Meeting yang dipinta oleh ajudan Pak Kristo akhirnya terjadi. Berkali-kali Clara mencoba menenangkan diri sebelum Pak Kristo benar-benar datang. Ya, gadis itu sengaja datang sekitar tiga puluh menit lebih awal, karena takut terlambat. Ia tak ingin kesan pertama yang dibuatnya adalah kesan yang buruk.
Meeting itu terjadi di sebuah resto yang cukup mewah. Tentu saja, itu karena permintaan Pak Kristo. Tadinya, Clara pikir ia akan diajak ke ruangan kerjanya Pak Kristo. Namun, Clara lebih bersyukur sebenarnya. Meeting di sebuah resto membuatnya tak terlalu tegang.
Gadis itu hanya memesan air putih. Ia bahkan sudah menghabiskan satu gelas dan akan memintanya lagi. Namun, sebelum itu, rencananya tak jadi terlaksana.
"Maaf, Nona Clif. Sudah lama menunggu? Padahal saya datang tepat waktu."
Clara berdiri. "Ah, tidak, Pak. Saya memang sengaja datang lebih awal.
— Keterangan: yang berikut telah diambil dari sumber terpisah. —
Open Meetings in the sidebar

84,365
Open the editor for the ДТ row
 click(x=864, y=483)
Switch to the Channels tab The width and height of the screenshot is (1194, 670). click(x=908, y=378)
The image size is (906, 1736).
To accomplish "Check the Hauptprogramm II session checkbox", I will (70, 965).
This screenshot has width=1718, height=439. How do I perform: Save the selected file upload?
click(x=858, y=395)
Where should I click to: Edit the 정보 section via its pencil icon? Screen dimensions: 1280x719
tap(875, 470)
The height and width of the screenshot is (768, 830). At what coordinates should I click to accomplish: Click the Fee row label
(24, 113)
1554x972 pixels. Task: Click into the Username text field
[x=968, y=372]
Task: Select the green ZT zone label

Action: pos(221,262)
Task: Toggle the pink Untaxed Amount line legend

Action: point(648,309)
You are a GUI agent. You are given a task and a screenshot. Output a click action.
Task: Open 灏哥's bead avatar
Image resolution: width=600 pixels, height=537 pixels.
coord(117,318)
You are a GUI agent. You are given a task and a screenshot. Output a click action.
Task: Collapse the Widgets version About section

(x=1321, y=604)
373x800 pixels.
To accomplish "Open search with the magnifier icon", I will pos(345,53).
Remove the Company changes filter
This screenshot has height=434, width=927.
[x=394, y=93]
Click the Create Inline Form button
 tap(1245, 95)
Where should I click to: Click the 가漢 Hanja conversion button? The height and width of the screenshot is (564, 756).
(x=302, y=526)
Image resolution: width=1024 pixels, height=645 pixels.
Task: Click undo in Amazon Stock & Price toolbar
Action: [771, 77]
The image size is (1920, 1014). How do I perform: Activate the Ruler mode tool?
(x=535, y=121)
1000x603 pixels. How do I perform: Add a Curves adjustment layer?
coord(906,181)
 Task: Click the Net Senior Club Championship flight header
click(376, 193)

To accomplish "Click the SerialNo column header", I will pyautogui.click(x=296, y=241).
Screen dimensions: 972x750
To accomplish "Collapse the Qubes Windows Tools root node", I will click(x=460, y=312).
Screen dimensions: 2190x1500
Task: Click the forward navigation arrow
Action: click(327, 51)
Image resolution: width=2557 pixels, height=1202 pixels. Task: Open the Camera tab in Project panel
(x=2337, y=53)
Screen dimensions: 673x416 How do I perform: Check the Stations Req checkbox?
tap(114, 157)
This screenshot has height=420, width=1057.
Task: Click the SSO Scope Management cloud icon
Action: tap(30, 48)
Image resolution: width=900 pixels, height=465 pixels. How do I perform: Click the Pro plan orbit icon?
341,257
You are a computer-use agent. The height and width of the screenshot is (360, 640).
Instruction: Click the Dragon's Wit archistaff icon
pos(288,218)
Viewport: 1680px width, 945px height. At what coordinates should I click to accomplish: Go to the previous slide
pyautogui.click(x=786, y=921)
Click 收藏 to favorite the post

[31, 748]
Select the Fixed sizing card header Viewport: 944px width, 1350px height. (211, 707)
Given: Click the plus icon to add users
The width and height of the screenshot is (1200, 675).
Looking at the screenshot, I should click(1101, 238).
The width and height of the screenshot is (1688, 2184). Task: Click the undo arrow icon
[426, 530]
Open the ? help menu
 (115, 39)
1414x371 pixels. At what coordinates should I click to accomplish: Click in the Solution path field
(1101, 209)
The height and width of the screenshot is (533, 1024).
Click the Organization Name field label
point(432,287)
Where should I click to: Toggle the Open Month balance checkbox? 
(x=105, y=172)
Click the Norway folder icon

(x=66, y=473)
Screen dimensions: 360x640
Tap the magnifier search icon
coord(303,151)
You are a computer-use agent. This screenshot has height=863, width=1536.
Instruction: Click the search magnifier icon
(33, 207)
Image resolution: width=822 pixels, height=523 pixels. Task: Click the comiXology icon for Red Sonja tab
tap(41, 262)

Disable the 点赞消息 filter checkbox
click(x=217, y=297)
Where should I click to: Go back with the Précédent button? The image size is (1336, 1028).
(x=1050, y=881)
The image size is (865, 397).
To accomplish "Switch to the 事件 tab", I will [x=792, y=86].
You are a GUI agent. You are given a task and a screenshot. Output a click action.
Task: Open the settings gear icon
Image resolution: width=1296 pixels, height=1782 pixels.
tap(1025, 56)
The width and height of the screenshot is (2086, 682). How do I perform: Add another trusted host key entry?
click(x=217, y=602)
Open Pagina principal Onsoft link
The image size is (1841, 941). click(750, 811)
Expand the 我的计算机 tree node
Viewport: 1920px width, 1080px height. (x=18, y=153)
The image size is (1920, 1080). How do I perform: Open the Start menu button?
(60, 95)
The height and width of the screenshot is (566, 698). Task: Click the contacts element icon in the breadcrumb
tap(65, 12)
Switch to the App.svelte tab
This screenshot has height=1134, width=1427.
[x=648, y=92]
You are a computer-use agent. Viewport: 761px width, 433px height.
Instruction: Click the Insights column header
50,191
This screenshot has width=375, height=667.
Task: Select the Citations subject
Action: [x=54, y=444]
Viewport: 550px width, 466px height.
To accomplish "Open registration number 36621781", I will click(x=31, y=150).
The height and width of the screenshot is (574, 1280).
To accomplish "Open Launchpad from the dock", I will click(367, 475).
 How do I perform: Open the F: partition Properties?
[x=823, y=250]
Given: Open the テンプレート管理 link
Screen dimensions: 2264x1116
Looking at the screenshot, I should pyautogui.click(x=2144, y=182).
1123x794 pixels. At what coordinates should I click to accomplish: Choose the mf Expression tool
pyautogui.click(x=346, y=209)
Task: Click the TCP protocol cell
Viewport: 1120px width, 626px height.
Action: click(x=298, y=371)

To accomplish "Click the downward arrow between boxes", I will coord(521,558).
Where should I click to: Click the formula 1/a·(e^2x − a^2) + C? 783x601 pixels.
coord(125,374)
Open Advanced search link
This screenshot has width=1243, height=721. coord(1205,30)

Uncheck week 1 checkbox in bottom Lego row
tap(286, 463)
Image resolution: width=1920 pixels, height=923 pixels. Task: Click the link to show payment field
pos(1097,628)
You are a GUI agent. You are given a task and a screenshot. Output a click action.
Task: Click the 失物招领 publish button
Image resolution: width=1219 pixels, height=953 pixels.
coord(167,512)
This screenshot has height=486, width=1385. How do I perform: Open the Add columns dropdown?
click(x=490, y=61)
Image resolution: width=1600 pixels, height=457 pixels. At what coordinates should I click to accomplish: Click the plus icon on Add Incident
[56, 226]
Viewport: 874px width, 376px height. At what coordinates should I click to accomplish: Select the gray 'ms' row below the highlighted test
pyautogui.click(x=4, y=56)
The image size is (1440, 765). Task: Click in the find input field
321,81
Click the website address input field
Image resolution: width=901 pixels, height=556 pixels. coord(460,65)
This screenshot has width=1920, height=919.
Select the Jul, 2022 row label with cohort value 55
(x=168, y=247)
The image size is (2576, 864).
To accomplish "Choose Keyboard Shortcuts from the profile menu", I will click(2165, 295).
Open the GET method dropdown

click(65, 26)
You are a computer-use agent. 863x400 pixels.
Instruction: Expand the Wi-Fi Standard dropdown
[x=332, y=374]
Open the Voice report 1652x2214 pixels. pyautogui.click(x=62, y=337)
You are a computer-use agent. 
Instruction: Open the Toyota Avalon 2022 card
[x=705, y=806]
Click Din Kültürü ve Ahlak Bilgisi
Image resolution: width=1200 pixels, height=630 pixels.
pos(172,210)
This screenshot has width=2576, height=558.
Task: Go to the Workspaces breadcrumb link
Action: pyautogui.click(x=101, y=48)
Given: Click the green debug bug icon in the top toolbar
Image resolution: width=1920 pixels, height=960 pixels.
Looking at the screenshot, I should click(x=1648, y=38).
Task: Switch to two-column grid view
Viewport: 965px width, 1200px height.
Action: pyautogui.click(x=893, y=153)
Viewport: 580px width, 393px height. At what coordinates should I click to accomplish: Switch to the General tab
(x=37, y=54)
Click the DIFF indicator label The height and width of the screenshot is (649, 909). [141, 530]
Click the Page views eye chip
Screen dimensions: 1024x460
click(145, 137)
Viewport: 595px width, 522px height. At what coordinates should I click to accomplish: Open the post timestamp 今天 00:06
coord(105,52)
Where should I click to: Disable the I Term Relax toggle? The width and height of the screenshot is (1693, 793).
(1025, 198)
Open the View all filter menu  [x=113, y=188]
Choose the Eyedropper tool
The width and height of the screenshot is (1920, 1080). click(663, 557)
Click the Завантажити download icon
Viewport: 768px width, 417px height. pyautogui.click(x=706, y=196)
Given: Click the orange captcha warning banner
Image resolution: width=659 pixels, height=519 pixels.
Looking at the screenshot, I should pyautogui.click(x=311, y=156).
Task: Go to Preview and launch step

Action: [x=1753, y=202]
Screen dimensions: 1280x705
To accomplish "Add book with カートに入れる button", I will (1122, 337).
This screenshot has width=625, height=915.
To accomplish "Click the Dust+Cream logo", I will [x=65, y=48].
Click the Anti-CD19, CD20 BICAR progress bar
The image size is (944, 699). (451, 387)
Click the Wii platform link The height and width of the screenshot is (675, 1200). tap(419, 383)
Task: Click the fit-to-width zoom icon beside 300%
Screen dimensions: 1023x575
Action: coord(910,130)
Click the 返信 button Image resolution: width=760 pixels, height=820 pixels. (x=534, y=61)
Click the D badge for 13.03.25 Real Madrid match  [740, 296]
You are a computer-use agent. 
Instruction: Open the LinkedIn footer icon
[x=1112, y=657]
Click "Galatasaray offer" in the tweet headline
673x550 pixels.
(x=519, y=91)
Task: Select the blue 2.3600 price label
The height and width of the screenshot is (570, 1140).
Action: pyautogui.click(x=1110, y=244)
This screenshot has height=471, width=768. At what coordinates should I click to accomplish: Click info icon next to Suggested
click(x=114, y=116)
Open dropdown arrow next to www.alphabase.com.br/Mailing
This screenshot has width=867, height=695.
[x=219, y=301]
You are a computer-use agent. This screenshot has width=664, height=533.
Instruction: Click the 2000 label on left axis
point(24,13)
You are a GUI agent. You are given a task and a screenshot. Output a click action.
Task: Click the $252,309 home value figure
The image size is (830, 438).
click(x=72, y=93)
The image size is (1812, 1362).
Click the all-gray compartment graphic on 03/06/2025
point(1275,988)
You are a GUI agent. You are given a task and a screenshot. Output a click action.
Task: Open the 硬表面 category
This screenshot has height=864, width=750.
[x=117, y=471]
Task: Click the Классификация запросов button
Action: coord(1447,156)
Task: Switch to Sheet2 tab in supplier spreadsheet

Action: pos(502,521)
Saya takut terlambat."
"Oh, baik kalau begitu. Mau pesan apa?" tanya Pak Kristo sambil bergegas duduk di kursinya. Ada ajudannya juga.
"Saya sudah pesan tadi."
"Hanya air putih?"
Clara mengangguk. Pak Kristo tertawa.
"Jangan terlalu tegang, saya ini manusia biasa, kok. Sama seperti kamu."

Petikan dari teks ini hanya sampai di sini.